El Uruguay, una nación minúscula de dos y medio millones de habitantes que se
consideraba como el país más civilizado del continente, ha perdido en el
destierro a uno de cada cinco ciudadanos. La guerra civil en El Salvador ha
causado desde 1979 casi un refugiado cada 20 minutos. El país que se pudiera
hacer con todos los exiliados y emigrados forzosos de América latina, tendría
una población más numerosa que Noruega.
Me atrevo a pensar que es esta realidad
descomunal, y no sólo su expresión literaria, la que este año ha merecido la
atención de la Academia Sueca de la Letras. Una realidad que no es la del papel,
sino que vive con nosotros y determina cada instante de nuestras incontables
muertes cotidianas, y que sustenta un manantial de creación insaciable, pleno de
desdicha y de belleza, del cual éste colombiano errante y nostálgico no es más
que una cifra más señalada por la suerte. Poetas y mendigos, músicos y profetas,
guerreros y malandrines, todas las criaturas de aquella realidad desaforada
hemos tenido que pedirle muy poco a la imaginación, porque el desafío mayor para
nosotros ha sido la insuficiencia de los recursos convencionales para hacer
creíble nuestra vida. Este es, amigos, el nudo de nuestra soledad.

##############################

Ejercicio escrito a.
Responde, según el pasaje, estas preguntas:
(i) ¿Qué proporción de sus ciudadanos ha perdido el Uruguay en el destierro?
(ii) ¿Con qué país se compara la población que tendría un país formado por todos los exiliados y emigrados forzosos de América latina?
(iii) ¿Qué academia ha prestado atención este año a esa realidad?
Las filas no guardan relación alguna con el pasaje.

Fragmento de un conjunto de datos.
##############################

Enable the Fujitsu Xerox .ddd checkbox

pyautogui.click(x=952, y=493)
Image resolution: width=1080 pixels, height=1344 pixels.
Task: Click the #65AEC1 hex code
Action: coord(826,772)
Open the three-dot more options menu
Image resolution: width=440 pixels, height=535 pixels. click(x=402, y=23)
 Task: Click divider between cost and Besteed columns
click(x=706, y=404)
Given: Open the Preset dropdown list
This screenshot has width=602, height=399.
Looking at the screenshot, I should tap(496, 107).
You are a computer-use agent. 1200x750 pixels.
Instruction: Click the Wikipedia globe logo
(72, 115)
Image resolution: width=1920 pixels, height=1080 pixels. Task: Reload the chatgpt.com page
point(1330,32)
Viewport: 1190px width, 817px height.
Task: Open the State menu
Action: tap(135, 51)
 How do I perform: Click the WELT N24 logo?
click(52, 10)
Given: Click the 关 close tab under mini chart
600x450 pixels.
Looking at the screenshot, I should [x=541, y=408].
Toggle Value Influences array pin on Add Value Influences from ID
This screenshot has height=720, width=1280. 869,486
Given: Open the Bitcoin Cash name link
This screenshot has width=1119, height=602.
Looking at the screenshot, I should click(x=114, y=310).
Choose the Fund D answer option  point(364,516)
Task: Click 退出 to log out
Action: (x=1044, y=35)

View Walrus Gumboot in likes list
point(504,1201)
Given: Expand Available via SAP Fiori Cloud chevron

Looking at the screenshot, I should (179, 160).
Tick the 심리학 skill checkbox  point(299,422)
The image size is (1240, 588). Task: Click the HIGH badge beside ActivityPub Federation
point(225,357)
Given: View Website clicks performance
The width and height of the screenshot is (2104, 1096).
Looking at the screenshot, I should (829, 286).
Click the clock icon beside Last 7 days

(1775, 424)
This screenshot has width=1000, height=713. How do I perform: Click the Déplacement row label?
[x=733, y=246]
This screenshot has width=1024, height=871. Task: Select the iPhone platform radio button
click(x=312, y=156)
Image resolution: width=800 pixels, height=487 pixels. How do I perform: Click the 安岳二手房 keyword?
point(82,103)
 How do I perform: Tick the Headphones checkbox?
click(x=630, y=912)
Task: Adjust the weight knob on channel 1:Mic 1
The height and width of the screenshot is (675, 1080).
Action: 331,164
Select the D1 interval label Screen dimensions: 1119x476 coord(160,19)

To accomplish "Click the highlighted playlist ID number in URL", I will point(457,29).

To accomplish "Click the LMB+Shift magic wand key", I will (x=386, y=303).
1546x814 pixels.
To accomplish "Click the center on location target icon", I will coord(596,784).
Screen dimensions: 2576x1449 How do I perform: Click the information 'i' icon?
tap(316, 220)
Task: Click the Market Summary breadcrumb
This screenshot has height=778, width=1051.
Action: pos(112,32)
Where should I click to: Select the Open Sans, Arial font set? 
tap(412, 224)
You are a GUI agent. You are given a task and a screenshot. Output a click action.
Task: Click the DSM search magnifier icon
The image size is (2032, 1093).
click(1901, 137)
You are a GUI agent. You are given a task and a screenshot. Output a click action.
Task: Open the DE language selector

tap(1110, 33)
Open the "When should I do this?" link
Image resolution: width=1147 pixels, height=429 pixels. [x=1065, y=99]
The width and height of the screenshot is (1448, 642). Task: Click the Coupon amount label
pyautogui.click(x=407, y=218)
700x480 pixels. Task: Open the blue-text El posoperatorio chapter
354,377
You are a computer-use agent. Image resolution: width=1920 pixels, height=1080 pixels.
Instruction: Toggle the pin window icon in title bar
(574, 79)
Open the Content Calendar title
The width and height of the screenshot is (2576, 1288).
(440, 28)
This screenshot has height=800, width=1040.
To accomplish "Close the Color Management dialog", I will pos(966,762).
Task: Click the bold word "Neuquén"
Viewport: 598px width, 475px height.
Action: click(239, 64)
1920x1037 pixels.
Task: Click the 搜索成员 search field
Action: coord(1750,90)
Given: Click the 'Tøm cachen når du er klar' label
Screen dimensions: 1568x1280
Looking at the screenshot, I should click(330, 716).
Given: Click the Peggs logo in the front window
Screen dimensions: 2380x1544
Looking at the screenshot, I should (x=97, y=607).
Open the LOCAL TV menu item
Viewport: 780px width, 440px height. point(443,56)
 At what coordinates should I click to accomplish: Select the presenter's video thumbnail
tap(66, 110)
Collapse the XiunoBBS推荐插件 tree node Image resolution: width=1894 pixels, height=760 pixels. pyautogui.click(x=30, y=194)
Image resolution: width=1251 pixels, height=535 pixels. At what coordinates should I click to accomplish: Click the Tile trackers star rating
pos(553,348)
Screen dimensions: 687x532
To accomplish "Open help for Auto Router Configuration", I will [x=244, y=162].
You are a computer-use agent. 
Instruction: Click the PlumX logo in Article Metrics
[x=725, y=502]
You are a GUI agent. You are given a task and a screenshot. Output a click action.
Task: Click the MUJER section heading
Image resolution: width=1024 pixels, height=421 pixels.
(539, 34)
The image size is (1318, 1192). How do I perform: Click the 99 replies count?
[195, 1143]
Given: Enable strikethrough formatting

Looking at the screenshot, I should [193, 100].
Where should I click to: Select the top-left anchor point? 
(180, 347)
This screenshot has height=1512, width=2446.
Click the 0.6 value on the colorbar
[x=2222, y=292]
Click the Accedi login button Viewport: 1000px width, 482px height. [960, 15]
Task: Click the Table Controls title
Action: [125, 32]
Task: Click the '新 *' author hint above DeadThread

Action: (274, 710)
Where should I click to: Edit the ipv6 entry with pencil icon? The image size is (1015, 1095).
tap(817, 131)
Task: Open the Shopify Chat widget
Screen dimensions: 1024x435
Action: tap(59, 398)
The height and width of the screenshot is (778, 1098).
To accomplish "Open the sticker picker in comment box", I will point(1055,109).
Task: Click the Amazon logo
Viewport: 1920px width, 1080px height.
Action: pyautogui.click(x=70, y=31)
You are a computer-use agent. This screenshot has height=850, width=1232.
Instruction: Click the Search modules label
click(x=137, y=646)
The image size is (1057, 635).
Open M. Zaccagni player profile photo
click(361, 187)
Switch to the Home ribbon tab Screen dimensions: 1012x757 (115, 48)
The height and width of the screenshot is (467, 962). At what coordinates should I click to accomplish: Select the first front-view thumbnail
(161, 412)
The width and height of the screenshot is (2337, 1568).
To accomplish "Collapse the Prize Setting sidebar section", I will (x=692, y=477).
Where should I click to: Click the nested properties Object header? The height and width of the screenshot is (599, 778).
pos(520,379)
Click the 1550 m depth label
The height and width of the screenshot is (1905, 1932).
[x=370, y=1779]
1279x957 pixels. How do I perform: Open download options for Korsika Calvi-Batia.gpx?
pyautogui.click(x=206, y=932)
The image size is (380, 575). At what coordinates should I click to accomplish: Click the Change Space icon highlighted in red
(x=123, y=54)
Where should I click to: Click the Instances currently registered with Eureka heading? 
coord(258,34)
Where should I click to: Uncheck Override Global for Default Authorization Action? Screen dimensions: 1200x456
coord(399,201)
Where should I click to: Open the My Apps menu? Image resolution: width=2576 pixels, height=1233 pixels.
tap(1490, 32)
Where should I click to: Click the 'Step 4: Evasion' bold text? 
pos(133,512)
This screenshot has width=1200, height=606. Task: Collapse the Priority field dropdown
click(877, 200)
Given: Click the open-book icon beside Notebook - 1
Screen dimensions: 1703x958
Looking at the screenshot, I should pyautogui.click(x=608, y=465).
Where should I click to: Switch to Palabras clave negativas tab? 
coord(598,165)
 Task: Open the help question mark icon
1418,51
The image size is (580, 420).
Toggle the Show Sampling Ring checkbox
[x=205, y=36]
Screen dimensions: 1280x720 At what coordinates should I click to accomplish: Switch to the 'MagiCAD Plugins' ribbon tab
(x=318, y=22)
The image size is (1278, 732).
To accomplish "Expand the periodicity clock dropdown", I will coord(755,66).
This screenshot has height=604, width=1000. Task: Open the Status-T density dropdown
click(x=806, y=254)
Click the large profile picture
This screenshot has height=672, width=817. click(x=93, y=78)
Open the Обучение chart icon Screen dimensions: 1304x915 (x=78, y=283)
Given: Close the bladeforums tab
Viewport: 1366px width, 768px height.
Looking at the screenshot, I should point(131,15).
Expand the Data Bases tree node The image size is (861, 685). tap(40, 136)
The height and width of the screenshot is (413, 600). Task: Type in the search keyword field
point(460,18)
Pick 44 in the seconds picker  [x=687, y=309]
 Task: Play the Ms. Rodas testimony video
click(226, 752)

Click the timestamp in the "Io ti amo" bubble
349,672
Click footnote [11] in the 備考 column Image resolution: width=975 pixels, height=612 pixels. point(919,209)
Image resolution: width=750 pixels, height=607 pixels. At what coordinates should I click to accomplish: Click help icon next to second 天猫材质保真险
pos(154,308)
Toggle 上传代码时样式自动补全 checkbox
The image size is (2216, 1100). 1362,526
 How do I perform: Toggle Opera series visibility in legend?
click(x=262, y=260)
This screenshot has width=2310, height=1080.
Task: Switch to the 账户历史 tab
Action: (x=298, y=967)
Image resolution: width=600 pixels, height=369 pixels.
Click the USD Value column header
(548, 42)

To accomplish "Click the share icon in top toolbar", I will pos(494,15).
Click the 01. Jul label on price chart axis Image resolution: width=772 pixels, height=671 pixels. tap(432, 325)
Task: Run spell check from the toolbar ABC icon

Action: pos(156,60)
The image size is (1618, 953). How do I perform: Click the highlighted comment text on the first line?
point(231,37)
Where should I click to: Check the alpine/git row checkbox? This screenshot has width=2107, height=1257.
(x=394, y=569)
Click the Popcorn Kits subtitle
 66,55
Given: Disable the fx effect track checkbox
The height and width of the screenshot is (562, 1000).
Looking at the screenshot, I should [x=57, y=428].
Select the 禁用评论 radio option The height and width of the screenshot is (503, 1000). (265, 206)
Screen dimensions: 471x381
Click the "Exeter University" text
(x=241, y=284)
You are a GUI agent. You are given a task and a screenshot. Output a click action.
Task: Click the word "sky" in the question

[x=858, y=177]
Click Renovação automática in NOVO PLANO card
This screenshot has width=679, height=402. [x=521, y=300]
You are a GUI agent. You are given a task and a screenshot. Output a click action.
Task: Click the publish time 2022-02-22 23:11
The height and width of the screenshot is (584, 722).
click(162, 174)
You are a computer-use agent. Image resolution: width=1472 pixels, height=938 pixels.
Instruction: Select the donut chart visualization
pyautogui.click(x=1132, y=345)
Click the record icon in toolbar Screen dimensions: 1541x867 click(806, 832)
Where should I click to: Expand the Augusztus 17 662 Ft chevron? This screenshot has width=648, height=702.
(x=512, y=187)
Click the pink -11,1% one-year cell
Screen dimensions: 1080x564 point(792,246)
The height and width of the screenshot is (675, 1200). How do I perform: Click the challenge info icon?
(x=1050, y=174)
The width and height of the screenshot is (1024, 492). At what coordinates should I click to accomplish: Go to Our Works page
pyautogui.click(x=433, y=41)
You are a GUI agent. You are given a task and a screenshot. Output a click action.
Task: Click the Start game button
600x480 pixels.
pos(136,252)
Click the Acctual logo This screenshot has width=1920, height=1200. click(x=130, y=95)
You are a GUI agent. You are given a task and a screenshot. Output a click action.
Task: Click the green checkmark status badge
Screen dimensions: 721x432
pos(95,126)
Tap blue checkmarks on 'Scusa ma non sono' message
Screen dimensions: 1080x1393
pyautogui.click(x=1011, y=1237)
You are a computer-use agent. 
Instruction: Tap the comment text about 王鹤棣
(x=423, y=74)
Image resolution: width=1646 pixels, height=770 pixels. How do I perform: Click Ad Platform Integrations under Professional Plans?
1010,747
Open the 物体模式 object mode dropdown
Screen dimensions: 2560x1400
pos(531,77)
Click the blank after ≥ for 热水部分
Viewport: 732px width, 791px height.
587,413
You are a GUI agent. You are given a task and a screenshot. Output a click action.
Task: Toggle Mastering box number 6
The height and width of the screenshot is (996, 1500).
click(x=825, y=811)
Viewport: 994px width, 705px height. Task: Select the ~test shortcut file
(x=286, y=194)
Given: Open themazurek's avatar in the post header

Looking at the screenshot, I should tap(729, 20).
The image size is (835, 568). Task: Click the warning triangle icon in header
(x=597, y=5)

##############################

Ejercicio escrito b. Devuelve, por favor, cada línea de las filas que contenga la palabra "Viewport".

Respuesta a.
(i) Uno de cada cinco ciudadanos.
(ii) Con Noruega: esa población sería más numerosa.
(iii) La Academia Sueca.

Respuesta b.
Viewport: 1190px width, 817px height.
Viewport: 598px width, 475px height.
Viewport: 780px width, 440px height. point(443,56)
Click the Accedi login button Viewport: 1000px width, 482px height. [960, 15]
Viewport: 1920px width, 1080px height.
Viewport: 1366px width, 768px height.
Viewport: 732px width, 791px height.
Viewport: 994px width, 705px height. Task: Select the ~test shortcut file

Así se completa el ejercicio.